| AVAILABLE DATA |
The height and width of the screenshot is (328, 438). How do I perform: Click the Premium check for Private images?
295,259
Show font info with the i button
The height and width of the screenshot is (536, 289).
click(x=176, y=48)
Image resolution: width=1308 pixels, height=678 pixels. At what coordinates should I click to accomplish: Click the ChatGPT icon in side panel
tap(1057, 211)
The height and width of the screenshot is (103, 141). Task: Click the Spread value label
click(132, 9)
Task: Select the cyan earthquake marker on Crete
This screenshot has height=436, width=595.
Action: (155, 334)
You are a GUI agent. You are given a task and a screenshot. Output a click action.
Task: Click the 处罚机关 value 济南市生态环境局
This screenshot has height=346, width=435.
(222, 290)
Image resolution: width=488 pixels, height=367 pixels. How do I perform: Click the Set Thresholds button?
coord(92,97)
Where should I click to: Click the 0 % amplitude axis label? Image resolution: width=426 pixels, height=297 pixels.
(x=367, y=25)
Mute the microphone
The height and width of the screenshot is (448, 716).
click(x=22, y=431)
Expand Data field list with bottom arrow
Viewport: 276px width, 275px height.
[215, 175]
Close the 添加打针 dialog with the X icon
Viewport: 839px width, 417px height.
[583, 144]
---
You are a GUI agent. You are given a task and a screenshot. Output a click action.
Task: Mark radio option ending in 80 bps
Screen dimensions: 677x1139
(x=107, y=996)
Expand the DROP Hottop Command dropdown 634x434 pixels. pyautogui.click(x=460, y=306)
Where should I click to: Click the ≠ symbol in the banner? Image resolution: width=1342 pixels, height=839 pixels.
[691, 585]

| PROBLEM STATEMENT |
Which lines above run from the one containing "The height and width of the screenshot is (328, 438)." down to the one containing "Task: Select the"? Repeat exactly those, both ends included, and nothing else.

| TASK SOLUTION |
The height and width of the screenshot is (328, 438). How do I perform: Click the Premium check for Private images?
295,259
Show font info with the i button
The height and width of the screenshot is (536, 289).
click(x=176, y=48)
Image resolution: width=1308 pixels, height=678 pixels. At what coordinates should I click to accomplish: Click the ChatGPT icon in side panel
tap(1057, 211)
The height and width of the screenshot is (103, 141). Task: Click the Spread value label
click(132, 9)
Task: Select the cyan earthquake marker on Crete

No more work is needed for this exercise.